## Extrait du texte
Difficile, en revanche, de déterminer où et comment ces substances chimiques ont pénétré la chaîne alimentaire marine. Ni les stations d’épuration ni les usines de potabilisation de l’eau n’éliminent aujourd’hui ces molécules. Les plus grandes espèces — plus loin des côtes — ingèrent ces molécules en mangeant des espèces plus petites déjà contaminées. « Peu piégés dans les sédiments, les PFAS suivent la circulation océanique, et sont lentement transportés depuis leurs sources nord-américaines et européennes vers le reste des océans », expliquent, dans The Conversation, Wilfried Sanchez, écotoxicologue et Yann Aminot, biogéochimiste des contaminants organiques, tous deux à l’Ifremer. « Les PFAS n’épargnent pas non plus les organismes des profondeurs. Des campagnes de mesures réalisées dans les grands fonds marins (entre 800 et 1300 mètres de profondeur) du golfe de Gascogne ont mis en évidence la présence de ces molécules dans tous les échantillons de crustacés et de poissons collectés, avec des concentrations variant entre quelques µg à quelques dizaines de µg/kg (poids frais). »

Les animaux achetés par les scientifiques dans le New Hampshire ont aussi pu être contaminés lors de l’achat : ils ont en effet été soit emballés, soit placés dans des contenants en plastique.

Une fois dressé le constat de cette contamination XXL, les chercheurs de l’université étasunienne ont mené une enquête auprès de 1 829 habitants du New Hampshire. C’est dans cet État que l’on consomme le plus de produits marins. Les adultes consultés en mangent en moyenne 33,9 grammes par jour. Une valeur correspondant presque aux directives de l’État américain, qui recommande d’en manger 32,4 grammes par jour.

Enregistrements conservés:
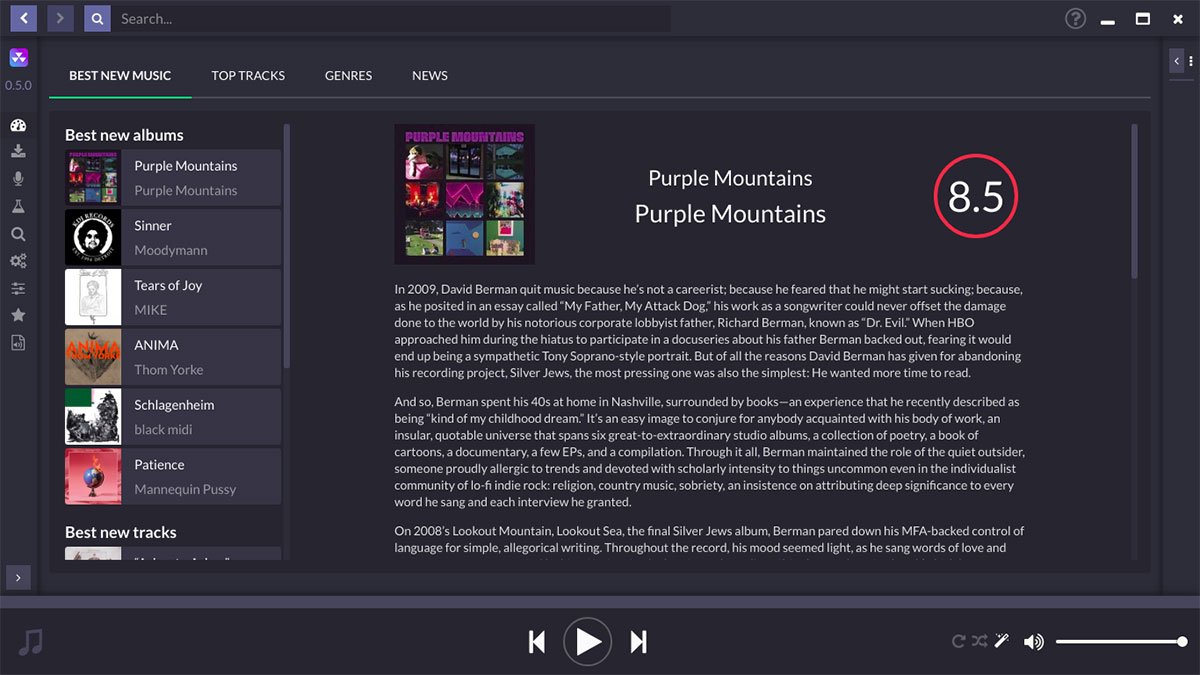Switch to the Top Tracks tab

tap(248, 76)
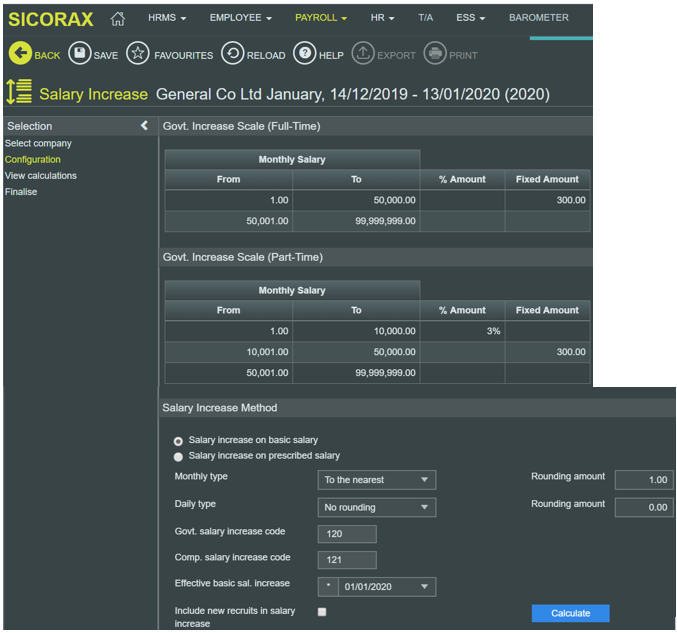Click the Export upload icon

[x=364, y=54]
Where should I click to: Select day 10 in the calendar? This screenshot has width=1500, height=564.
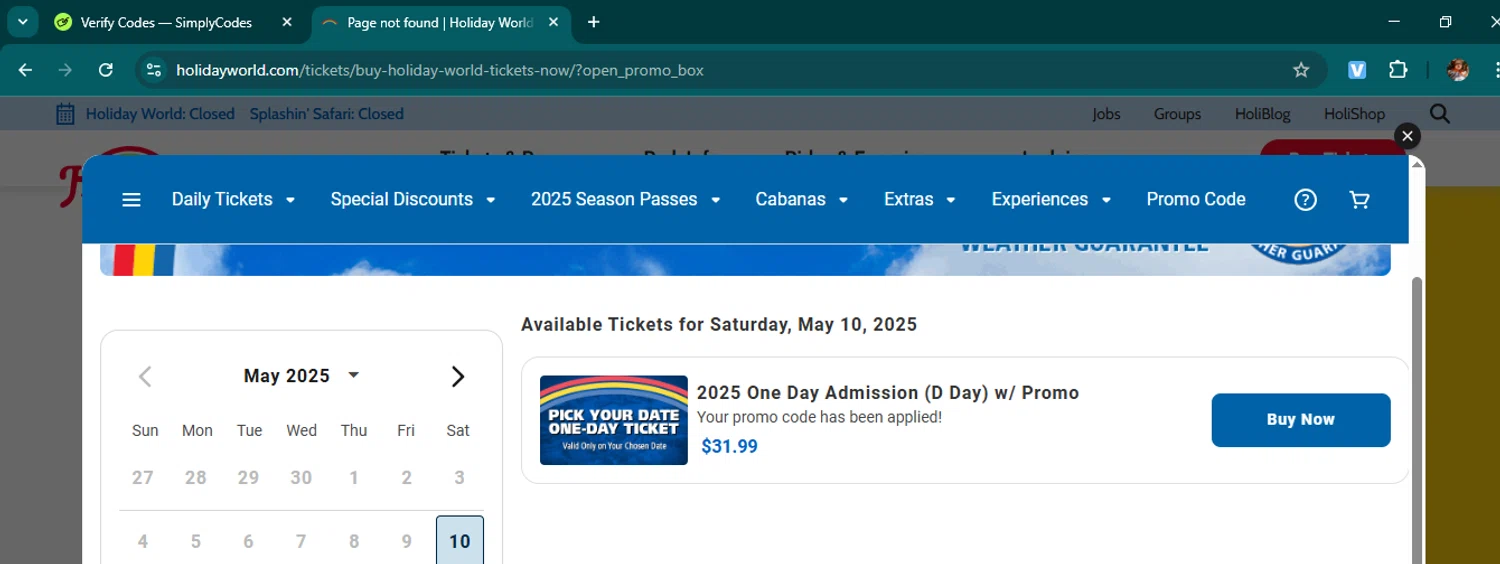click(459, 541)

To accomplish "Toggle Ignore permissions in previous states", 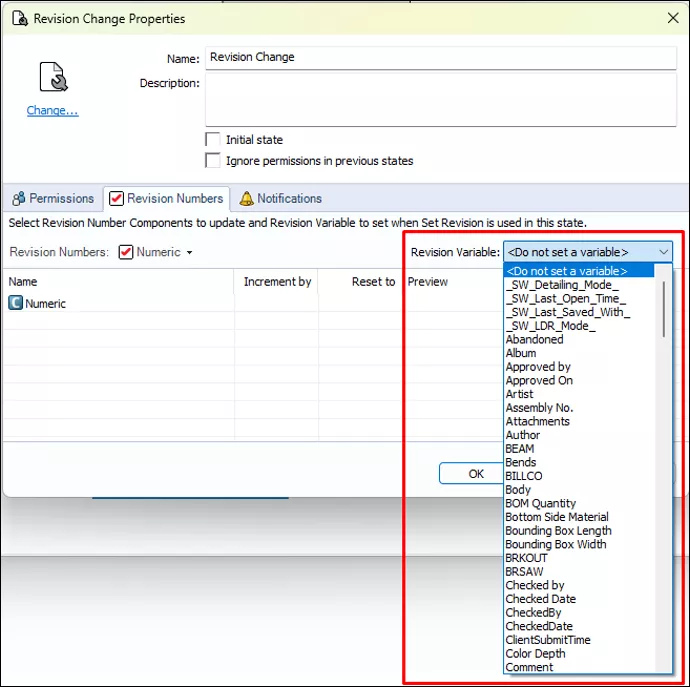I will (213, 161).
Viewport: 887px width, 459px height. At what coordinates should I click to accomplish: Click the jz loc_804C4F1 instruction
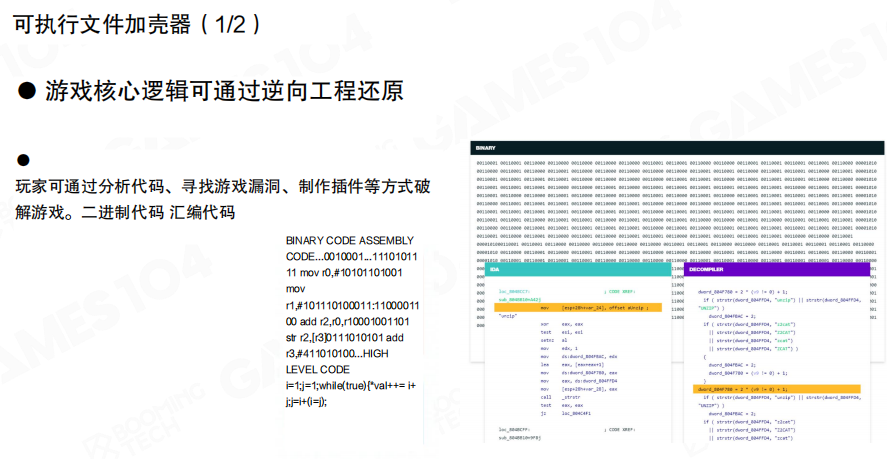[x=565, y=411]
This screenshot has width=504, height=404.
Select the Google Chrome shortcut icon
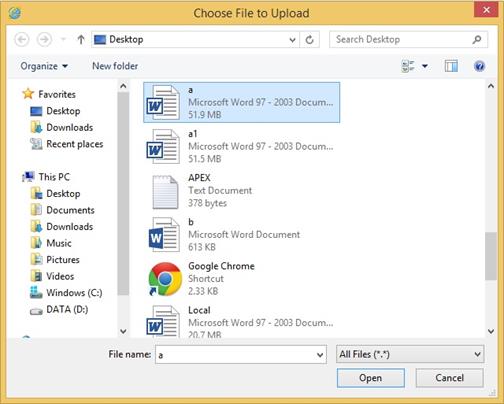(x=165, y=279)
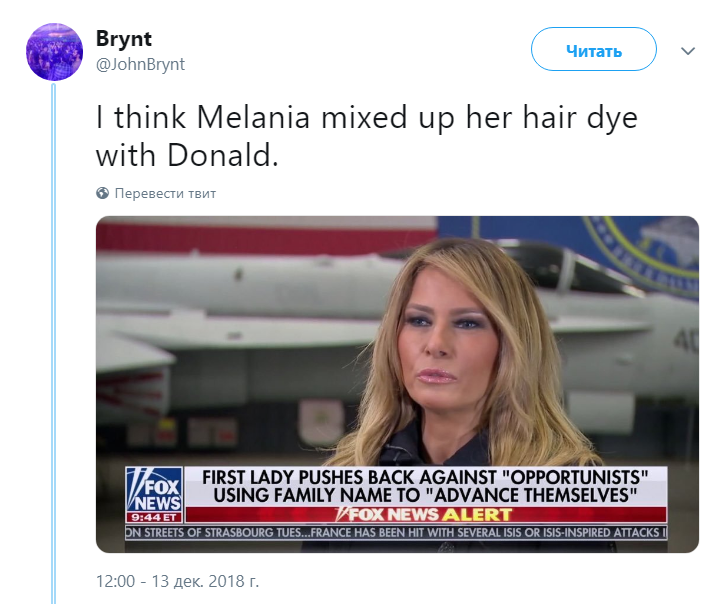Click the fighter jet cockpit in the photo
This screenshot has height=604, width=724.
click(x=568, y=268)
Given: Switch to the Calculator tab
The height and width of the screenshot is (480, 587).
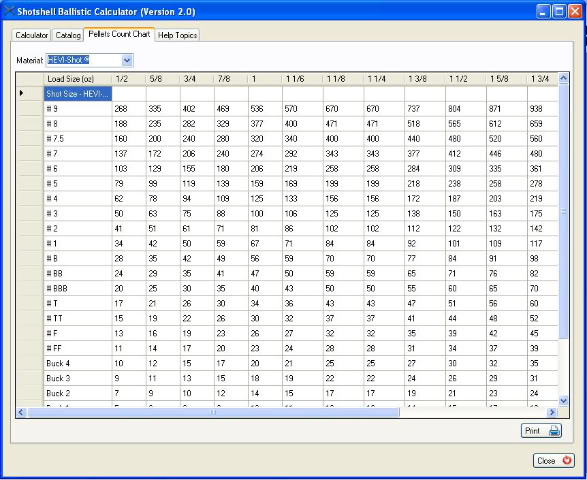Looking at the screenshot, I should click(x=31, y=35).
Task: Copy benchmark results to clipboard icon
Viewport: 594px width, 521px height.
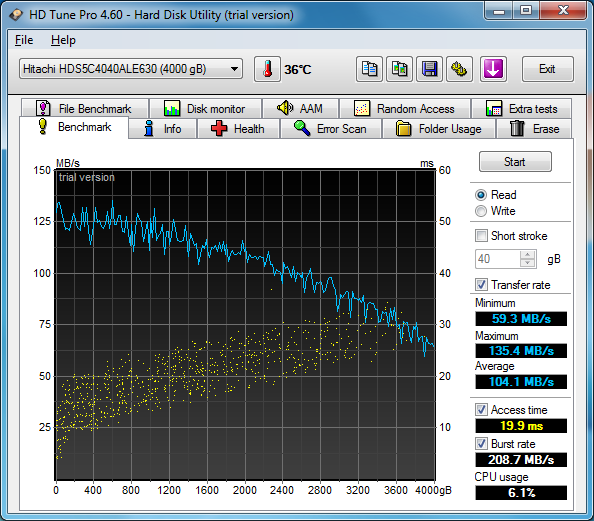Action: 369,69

## Énoncé de tâche A
D'après le texte consacré aux PFAS, combien de grammes de produits marins par jour l'État américain recommande-t-il de manger ?
## Énoncé de tâche B
Extrayez du texte consacré aux PFAS le passage allant de « Une fois dressé » à « 32,4 grammes par jour. », sans rien y changer.
Appuyez-vous uniquement sur le texte consacré aux PFAS.

## Réponse attendue A
32,4 grammes par jour.

## Réponse attendue B
Une fois dressé le constat de cette contamination XXL, les chercheurs de l’université étasunienne ont mené une enquête auprès de 1 829 habitants du New Hampshire. C’est dans cet État que l’on consomme le plus de produits marins. Les adultes consultés en mangent en moyenne 33,9 grammes par jour. Une valeur correspondant presque aux directives de l’État américain, qui recommande d’en manger 32,4 grammes par jour.